▸ Problem to work on: Present the records below as a numbered list, skipping any blank lines.

▸ Records contained in a dataset:
----------------------------------------

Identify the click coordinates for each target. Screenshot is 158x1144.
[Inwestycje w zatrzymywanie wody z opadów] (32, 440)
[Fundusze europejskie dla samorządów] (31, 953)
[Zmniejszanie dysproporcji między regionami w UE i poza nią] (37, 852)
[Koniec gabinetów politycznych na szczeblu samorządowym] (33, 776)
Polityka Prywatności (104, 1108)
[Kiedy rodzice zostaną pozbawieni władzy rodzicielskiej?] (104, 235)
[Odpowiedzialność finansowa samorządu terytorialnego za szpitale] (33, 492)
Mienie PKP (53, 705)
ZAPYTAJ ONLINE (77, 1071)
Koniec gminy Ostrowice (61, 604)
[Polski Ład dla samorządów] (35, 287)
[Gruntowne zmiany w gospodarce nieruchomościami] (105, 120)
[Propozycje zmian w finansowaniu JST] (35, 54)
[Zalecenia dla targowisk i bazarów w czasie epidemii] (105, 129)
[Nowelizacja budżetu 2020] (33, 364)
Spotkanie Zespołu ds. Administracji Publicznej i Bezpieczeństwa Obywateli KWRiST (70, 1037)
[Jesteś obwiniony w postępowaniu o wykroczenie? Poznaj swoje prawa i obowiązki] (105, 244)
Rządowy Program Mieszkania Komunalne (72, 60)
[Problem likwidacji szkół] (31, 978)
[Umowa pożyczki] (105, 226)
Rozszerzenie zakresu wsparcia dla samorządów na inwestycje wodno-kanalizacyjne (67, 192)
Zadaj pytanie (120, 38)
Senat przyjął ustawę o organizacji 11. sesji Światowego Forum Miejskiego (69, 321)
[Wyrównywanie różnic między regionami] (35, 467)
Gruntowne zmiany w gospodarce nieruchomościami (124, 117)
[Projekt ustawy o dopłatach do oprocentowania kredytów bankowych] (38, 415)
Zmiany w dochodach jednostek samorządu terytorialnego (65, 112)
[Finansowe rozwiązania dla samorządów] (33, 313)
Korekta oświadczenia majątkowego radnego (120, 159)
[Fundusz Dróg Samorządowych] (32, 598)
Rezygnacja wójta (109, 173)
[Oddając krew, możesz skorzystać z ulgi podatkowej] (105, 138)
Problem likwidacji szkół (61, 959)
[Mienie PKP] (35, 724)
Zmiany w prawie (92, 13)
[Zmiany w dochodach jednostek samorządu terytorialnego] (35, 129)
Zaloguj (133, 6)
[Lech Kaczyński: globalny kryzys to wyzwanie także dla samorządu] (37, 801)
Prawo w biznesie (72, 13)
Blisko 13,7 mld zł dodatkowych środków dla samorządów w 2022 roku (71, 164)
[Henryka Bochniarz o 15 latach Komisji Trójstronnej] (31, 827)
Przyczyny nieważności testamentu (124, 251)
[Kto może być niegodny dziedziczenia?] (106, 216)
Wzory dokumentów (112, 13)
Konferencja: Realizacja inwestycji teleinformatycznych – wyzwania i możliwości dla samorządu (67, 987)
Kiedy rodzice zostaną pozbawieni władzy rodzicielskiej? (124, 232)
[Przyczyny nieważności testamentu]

----------------------------------------

▸ Output of the exercise:
1. Identify the click coordinates for each target. Screenshot is 158x1144.
2. [Inwestycje w zatrzymywanie wody z opadów] (32, 440)
3. [Fundusze europejskie dla samorządów] (31, 953)
4. [Zmniejszanie dysproporcji między regionami w UE i poza nią] (37, 852)
5. [Koniec gabinetów politycznych na szczeblu samorządowym] (33, 776)
6. Polityka Prywatności (104, 1108)
7. [Kiedy rodzice zostaną pozbawieni władzy rodzicielskiej?] (104, 235)
8. [Odpowiedzialność finansowa samorządu terytorialnego za szpitale] (33, 492)
9. Mienie PKP (53, 705)
10. ZAPYTAJ ONLINE (77, 1071)
11. Koniec gminy Ostrowice (61, 604)
12. [Polski Ład dla samorządów] (35, 287)
13. [Gruntowne zmiany w gospodarce nieruchomościami] (105, 120)
14. [Propozycje zmian w finansowaniu JST] (35, 54)
15. [Zalecenia dla targowisk i bazarów w czasie epidemii] (105, 129)
16. [Nowelizacja budżetu 2020] (33, 364)
17. Spotkanie Zespołu ds. Administracji Publicznej i Bezpieczeństwa Obywateli KWRiST (70, 1037)
18. [Jesteś obwiniony w postępowaniu o wykroczenie? Poznaj swoje prawa i obowiązki] (105, 244)
19. Rządowy Program Mieszkania Komunalne (72, 60)
20. [Problem likwidacji szkół] (31, 978)
21. [Umowa pożyczki] (105, 226)
22. Rozszerzenie zakresu wsparcia dla samorządów na inwestycje wodno-kanalizacyjne (67, 192)
23. Zadaj pytanie (120, 38)
24. Senat przyjął ustawę o organizacji 11. sesji Światowego Forum Miejskiego (69, 321)
25. [Wyrównywanie różnic między regionami] (35, 467)
26. Gruntowne zmiany w gospodarce nieruchomościami (124, 117)
27. [Projekt ustawy o dopłatach do oprocentowania kredytów bankowych] (38, 415)
28. Zmiany w dochodach jednostek samorządu terytorialnego (65, 112)
29. [Finansowe rozwiązania dla samorządów] (33, 313)
30. Korekta oświadczenia majątkowego radnego (120, 159)
31. [Fundusz Dróg Samorządowych] (32, 598)
32. Rezygnacja wójta (109, 173)
33. [Oddając krew, możesz skorzystać z ulgi podatkowej] (105, 138)
34. Problem likwidacji szkół (61, 959)
35. [Mienie PKP] (35, 724)
36. Zmiany w prawie (92, 13)
37. [Zmiany w dochodach jednostek samorządu terytorialnego] (35, 129)
38. Zaloguj (133, 6)
39. [Lech Kaczyński: globalny kryzys to wyzwanie także dla samorządu] (37, 801)
40. Prawo w biznesie (72, 13)
41. Blisko 13,7 mld zł dodatkowych środków dla samorządów w 2022 roku (71, 164)
42. [Henryka Bochniarz o 15 latach Komisji Trójstronnej] (31, 827)
43. Przyczyny nieważności testamentu (124, 251)
44. [Kto może być niegodny dziedziczenia?] (106, 216)
45. Wzory dokumentów (112, 13)
46. Konferencja: Realizacja inwestycji teleinformatycznych – wyzwania i możliwości dla samorządu (67, 987)
47. Kiedy rodzice zostaną pozbawieni władzy rodzicielskiej? (124, 232)
48. [Przyczyny nieważności testamentu]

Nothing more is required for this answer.